_Aim of the exercise_
Quote every one of the following lines verbatim.

Records

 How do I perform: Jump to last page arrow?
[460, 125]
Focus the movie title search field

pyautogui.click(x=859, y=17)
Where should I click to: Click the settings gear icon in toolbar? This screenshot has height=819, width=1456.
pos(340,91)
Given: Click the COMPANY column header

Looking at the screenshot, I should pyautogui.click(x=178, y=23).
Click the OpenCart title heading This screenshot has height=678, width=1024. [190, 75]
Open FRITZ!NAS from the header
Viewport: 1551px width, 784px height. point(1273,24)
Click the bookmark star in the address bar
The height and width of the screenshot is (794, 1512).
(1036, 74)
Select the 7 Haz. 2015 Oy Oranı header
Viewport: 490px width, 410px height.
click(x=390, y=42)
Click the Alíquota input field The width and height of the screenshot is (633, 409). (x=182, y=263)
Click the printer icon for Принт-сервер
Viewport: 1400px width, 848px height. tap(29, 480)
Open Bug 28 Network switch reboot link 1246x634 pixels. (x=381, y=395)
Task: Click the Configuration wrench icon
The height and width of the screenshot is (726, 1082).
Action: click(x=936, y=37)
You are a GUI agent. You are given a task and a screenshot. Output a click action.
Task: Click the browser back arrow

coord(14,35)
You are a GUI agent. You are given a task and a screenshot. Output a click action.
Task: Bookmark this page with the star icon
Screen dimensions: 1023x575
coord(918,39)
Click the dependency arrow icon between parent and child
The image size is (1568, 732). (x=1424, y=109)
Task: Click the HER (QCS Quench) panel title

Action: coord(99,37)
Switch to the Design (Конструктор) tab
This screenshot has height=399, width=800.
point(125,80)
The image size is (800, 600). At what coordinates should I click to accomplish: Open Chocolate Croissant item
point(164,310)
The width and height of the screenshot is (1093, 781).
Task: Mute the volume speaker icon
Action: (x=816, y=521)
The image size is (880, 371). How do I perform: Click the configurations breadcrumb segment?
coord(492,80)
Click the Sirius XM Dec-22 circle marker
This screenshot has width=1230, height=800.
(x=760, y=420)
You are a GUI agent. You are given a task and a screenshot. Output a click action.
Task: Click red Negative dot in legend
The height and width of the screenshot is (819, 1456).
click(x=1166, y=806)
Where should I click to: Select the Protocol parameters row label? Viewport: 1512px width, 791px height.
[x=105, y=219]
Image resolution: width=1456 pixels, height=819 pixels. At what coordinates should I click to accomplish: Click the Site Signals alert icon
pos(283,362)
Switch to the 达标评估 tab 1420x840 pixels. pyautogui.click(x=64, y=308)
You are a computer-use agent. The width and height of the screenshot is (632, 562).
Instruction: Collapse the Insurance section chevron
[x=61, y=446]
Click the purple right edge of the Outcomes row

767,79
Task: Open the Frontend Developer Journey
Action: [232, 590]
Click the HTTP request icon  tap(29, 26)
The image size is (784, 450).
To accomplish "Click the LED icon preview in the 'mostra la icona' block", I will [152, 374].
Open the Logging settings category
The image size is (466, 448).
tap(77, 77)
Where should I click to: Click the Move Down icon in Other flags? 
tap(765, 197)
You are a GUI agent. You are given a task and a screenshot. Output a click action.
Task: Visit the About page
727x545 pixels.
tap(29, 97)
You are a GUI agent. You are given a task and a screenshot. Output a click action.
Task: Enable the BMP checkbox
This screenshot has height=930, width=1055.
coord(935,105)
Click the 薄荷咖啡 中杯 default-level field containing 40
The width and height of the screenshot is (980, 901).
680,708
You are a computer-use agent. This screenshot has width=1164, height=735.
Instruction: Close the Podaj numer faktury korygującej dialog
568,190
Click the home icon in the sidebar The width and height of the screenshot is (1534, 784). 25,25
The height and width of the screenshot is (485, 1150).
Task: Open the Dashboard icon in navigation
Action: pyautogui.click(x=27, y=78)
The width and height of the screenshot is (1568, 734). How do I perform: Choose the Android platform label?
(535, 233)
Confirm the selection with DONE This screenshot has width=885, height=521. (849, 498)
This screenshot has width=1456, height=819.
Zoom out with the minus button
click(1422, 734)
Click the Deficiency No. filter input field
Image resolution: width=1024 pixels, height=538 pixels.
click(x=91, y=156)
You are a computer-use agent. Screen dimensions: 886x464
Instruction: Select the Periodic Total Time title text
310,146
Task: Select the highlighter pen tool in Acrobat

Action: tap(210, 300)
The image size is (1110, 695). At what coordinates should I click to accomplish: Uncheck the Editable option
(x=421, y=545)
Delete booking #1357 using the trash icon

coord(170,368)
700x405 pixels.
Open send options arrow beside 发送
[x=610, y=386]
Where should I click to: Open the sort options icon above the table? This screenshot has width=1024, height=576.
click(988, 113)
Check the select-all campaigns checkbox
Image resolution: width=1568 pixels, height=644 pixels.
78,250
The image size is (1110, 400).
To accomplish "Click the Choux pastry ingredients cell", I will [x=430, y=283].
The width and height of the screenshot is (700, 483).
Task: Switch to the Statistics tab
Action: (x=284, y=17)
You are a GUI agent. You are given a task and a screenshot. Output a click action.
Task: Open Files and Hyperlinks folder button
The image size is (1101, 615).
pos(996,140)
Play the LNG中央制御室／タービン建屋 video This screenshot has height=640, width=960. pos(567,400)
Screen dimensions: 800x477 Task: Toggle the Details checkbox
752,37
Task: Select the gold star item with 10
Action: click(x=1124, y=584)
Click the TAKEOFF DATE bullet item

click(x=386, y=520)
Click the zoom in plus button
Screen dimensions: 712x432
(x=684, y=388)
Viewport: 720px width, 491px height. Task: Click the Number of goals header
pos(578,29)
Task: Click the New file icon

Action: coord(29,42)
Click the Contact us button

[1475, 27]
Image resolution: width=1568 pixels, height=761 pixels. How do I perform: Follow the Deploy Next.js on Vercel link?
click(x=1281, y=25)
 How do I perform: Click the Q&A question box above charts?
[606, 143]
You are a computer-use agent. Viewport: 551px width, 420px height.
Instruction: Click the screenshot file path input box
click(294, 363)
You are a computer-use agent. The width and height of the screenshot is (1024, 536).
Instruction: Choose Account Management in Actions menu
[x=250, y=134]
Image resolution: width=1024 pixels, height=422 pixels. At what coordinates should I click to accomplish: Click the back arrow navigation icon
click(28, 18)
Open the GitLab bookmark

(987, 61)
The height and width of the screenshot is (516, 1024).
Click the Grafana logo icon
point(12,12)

_Exercise result_
 How do I perform: Jump to last page arrow?
[460, 125]
Focus the movie title search field

pyautogui.click(x=859, y=17)
Where should I click to: Click the settings gear icon in toolbar? This screenshot has height=819, width=1456.
pos(340,91)
Given: Click the COMPANY column header

Looking at the screenshot, I should pyautogui.click(x=178, y=23).
Click the OpenCart title heading This screenshot has height=678, width=1024. [190, 75]
Open FRITZ!NAS from the header
Viewport: 1551px width, 784px height. point(1273,24)
Click the bookmark star in the address bar
The height and width of the screenshot is (794, 1512).
(1036, 74)
Select the 7 Haz. 2015 Oy Oranı header
Viewport: 490px width, 410px height.
click(x=390, y=42)
Click the Alíquota input field The width and height of the screenshot is (633, 409). (x=182, y=263)
Click the printer icon for Принт-сервер
Viewport: 1400px width, 848px height. tap(29, 480)
Open Bug 28 Network switch reboot link 1246x634 pixels. (x=381, y=395)
Task: Click the Configuration wrench icon
The height and width of the screenshot is (726, 1082).
Action: click(x=936, y=37)
You are a GUI agent. You are given a task and a screenshot. Output a click action.
Task: Click the browser back arrow

coord(14,35)
You are a GUI agent. You are given a task and a screenshot. Output a click action.
Task: Bookmark this page with the star icon
Screen dimensions: 1023x575
coord(918,39)
Click the dependency arrow icon between parent and child
The image size is (1568, 732). (x=1424, y=109)
Task: Click the HER (QCS Quench) panel title

Action: coord(99,37)
Switch to the Design (Конструктор) tab
This screenshot has height=399, width=800.
point(125,80)
The image size is (800, 600). At what coordinates should I click to accomplish: Open Chocolate Croissant item
point(164,310)
The width and height of the screenshot is (1093, 781).
Task: Mute the volume speaker icon
Action: (x=816, y=521)
The image size is (880, 371). How do I perform: Click the configurations breadcrumb segment?
coord(492,80)
Click the Sirius XM Dec-22 circle marker
This screenshot has width=1230, height=800.
(x=760, y=420)
You are a GUI agent. You are given a task and a screenshot. Output a click action.
Task: Click red Negative dot in legend
The height and width of the screenshot is (819, 1456).
click(x=1166, y=806)
Where should I click to: Select the Protocol parameters row label? Viewport: 1512px width, 791px height.
[x=105, y=219]
Image resolution: width=1456 pixels, height=819 pixels. At what coordinates should I click to accomplish: Click the Site Signals alert icon
pos(283,362)
Switch to the 达标评估 tab 1420x840 pixels. pyautogui.click(x=64, y=308)
You are a computer-use agent. The width and height of the screenshot is (632, 562).
Instruction: Collapse the Insurance section chevron
[x=61, y=446]
Click the purple right edge of the Outcomes row

767,79
Task: Open the Frontend Developer Journey
Action: [232, 590]
Click the HTTP request icon  tap(29, 26)
The image size is (784, 450).
To accomplish "Click the LED icon preview in the 'mostra la icona' block", I will [152, 374].
Open the Logging settings category
The image size is (466, 448).
tap(77, 77)
Where should I click to: Click the Move Down icon in Other flags? 
tap(765, 197)
You are a GUI agent. You are given a task and a screenshot. Output a click action.
Task: Visit the About page
727x545 pixels.
tap(29, 97)
You are a GUI agent. You are given a task and a screenshot. Output a click action.
Task: Enable the BMP checkbox
This screenshot has height=930, width=1055.
coord(935,105)
Click the 薄荷咖啡 中杯 default-level field containing 40
The width and height of the screenshot is (980, 901).
680,708
You are a computer-use agent. This screenshot has width=1164, height=735.
Instruction: Close the Podaj numer faktury korygującej dialog
568,190
Click the home icon in the sidebar The width and height of the screenshot is (1534, 784). 25,25
The height and width of the screenshot is (485, 1150).
Task: Open the Dashboard icon in navigation
Action: pyautogui.click(x=27, y=78)
The width and height of the screenshot is (1568, 734). How do I perform: Choose the Android platform label?
(535, 233)
Confirm the selection with DONE This screenshot has width=885, height=521. (849, 498)
This screenshot has width=1456, height=819.
Zoom out with the minus button
click(1422, 734)
Click the Deficiency No. filter input field
Image resolution: width=1024 pixels, height=538 pixels.
click(x=91, y=156)
You are a computer-use agent. Screen dimensions: 886x464
Instruction: Select the Periodic Total Time title text
310,146
Task: Select the highlighter pen tool in Acrobat

Action: tap(210, 300)
The image size is (1110, 695). At what coordinates should I click to accomplish: Uncheck the Editable option
(x=421, y=545)
Delete booking #1357 using the trash icon

coord(170,368)
700x405 pixels.
Open send options arrow beside 发送
[x=610, y=386]
Where should I click to: Open the sort options icon above the table? This screenshot has width=1024, height=576.
click(988, 113)
Check the select-all campaigns checkbox
Image resolution: width=1568 pixels, height=644 pixels.
78,250
The image size is (1110, 400).
To accomplish "Click the Choux pastry ingredients cell", I will [x=430, y=283].
The width and height of the screenshot is (700, 483).
Task: Switch to the Statistics tab
Action: (x=284, y=17)
You are a GUI agent. You are given a task and a screenshot. Output a click action.
Task: Open Files and Hyperlinks folder button
The image size is (1101, 615).
pos(996,140)
Play the LNG中央制御室／タービン建屋 video This screenshot has height=640, width=960. pos(567,400)
Screen dimensions: 800x477 Task: Toggle the Details checkbox
752,37
Task: Select the gold star item with 10
Action: click(x=1124, y=584)
Click the TAKEOFF DATE bullet item

click(x=386, y=520)
Click the zoom in plus button
Screen dimensions: 712x432
(x=684, y=388)
Viewport: 720px width, 491px height. Task: Click the Number of goals header
pos(578,29)
Task: Click the New file icon

Action: coord(29,42)
Click the Contact us button

[1475, 27]
Image resolution: width=1568 pixels, height=761 pixels. How do I perform: Follow the Deploy Next.js on Vercel link?
click(x=1281, y=25)
 How do I perform: Click the Q&A question box above charts?
[606, 143]
You are a computer-use agent. Viewport: 551px width, 420px height.
Instruction: Click the screenshot file path input box
click(294, 363)
You are a computer-use agent. The width and height of the screenshot is (1024, 536).
Instruction: Choose Account Management in Actions menu
[x=250, y=134]
Image resolution: width=1024 pixels, height=422 pixels. At what coordinates should I click to accomplish: Click the back arrow navigation icon
click(28, 18)
Open the GitLab bookmark

(987, 61)
The height and width of the screenshot is (516, 1024).
Click the Grafana logo icon
point(12,12)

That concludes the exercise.